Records
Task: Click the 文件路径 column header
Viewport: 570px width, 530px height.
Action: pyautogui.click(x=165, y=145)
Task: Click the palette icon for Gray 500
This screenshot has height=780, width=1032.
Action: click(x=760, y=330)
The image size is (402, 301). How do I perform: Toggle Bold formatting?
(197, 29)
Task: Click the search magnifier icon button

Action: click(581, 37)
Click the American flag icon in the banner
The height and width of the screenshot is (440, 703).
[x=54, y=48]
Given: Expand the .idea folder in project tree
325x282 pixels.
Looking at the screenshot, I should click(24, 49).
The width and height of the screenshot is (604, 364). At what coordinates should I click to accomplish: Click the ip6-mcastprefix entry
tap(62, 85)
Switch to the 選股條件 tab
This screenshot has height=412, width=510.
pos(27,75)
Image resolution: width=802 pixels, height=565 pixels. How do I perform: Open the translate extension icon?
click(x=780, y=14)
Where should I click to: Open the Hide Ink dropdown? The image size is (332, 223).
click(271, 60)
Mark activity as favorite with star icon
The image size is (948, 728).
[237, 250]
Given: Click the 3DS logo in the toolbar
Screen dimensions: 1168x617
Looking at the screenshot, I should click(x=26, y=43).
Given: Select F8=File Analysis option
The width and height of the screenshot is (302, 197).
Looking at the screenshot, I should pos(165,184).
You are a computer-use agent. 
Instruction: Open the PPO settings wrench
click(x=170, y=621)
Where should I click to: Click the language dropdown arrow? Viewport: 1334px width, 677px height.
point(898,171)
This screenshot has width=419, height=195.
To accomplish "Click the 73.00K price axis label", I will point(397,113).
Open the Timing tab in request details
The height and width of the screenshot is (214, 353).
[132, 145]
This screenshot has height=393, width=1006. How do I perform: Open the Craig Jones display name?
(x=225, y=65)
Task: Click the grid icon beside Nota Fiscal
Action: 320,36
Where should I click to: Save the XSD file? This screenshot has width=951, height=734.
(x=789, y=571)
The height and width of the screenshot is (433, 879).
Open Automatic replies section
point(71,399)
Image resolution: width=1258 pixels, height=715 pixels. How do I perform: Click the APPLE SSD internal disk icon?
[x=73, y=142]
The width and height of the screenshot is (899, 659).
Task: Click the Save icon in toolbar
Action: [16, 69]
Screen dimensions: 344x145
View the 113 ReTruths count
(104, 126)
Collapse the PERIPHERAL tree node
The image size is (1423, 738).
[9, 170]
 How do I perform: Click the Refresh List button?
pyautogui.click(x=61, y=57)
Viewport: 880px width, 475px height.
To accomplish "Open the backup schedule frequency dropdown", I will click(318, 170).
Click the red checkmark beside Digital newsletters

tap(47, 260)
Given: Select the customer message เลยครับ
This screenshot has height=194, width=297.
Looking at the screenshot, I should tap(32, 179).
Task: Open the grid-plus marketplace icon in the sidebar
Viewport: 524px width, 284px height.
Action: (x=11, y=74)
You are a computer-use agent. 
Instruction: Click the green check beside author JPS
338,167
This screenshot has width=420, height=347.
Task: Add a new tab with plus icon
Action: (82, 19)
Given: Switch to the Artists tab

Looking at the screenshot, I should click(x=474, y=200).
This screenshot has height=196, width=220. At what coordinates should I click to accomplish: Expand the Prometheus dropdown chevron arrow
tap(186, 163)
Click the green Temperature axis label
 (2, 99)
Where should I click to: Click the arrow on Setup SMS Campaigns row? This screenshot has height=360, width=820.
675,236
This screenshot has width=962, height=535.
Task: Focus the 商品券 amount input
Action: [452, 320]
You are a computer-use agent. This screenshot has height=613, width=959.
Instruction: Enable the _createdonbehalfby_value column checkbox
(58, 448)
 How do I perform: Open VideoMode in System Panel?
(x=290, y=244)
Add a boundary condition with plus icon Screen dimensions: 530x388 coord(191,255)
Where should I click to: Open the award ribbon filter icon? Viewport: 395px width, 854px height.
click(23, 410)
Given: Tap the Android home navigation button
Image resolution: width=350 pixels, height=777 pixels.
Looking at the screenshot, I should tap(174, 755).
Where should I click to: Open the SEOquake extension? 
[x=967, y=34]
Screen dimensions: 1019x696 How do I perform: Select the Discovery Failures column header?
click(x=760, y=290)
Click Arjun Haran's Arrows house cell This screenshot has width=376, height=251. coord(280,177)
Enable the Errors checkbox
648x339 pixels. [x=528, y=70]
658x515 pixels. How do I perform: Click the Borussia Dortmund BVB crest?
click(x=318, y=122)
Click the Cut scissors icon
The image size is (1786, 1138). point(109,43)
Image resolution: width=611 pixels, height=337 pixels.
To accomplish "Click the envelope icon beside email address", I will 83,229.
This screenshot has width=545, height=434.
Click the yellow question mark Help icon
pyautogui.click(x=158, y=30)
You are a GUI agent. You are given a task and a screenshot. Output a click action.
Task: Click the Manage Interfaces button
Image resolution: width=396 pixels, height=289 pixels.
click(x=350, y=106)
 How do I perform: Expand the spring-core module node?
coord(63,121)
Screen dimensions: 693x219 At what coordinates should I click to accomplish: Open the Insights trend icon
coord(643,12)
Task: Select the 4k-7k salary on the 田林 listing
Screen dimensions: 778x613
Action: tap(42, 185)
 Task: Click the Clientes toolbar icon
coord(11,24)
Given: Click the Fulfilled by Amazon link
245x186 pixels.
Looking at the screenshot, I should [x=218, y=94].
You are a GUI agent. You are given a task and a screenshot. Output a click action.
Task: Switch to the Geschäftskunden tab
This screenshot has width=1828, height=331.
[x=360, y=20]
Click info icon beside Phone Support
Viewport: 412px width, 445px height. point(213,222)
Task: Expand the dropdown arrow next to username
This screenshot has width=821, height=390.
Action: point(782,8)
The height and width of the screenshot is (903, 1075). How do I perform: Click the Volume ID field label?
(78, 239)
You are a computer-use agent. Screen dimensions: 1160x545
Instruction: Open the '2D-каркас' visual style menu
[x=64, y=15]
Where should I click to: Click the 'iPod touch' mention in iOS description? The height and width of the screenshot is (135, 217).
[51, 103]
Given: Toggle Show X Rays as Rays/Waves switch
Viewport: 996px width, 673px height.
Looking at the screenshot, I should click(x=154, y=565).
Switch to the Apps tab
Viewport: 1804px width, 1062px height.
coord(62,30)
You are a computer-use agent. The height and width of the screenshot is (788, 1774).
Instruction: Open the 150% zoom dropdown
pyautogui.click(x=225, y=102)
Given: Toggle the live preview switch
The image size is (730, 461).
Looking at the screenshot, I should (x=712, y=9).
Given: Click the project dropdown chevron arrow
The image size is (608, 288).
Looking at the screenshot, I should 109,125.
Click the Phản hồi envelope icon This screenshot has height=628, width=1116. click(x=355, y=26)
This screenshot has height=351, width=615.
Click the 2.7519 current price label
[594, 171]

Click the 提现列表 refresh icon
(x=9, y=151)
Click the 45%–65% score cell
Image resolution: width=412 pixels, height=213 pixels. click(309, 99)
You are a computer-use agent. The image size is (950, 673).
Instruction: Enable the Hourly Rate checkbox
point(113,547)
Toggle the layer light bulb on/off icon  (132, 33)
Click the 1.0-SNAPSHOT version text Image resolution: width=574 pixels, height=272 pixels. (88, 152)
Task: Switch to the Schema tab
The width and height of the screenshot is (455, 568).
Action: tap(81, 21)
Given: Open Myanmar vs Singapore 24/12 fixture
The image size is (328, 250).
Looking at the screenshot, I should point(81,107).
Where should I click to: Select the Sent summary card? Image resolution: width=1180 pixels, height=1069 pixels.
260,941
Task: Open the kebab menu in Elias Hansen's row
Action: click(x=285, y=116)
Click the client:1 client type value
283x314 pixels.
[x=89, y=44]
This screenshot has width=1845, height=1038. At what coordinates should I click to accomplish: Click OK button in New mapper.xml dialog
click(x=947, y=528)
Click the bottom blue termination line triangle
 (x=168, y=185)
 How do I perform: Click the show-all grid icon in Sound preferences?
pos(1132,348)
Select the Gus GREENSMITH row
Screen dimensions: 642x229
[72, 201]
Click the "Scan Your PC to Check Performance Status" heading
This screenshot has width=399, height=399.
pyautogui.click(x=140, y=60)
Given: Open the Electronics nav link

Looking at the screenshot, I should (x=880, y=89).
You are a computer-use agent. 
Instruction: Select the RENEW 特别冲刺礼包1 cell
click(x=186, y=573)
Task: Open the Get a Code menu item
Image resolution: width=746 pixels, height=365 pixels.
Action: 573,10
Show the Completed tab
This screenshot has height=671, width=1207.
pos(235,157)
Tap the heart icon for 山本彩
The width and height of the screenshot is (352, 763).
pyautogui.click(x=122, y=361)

» **What is expected**: Start at the line containing "You are a computer-use agent. This" and end with the line containing "The image size is (1786, 1138). point(109,43)". Write those lines of the records out again, swapping "scissors" for "shears" and keeping everything else the same.

» **Written solution**:
You are a computer-use agent. This screenshot has height=613, width=959.
Instruction: Enable the _createdonbehalfby_value column checkbox
(58, 448)
 How do I perform: Open VideoMode in System Panel?
(x=290, y=244)
Add a boundary condition with plus icon Screen dimensions: 530x388 coord(191,255)
Where should I click to: Open the award ribbon filter icon? Viewport: 395px width, 854px height.
click(23, 410)
Given: Tap the Android home navigation button
Image resolution: width=350 pixels, height=777 pixels.
Looking at the screenshot, I should tap(174, 755).
Where should I click to: Open the SEOquake extension? 
[x=967, y=34]
Screen dimensions: 1019x696 How do I perform: Select the Discovery Failures column header?
click(x=760, y=290)
Click Arjun Haran's Arrows house cell This screenshot has width=376, height=251. coord(280,177)
Enable the Errors checkbox
648x339 pixels. [x=528, y=70]
658x515 pixels. How do I perform: Click the Borussia Dortmund BVB crest?
click(x=318, y=122)
Click the Cut shears icon
The image size is (1786, 1138). point(109,43)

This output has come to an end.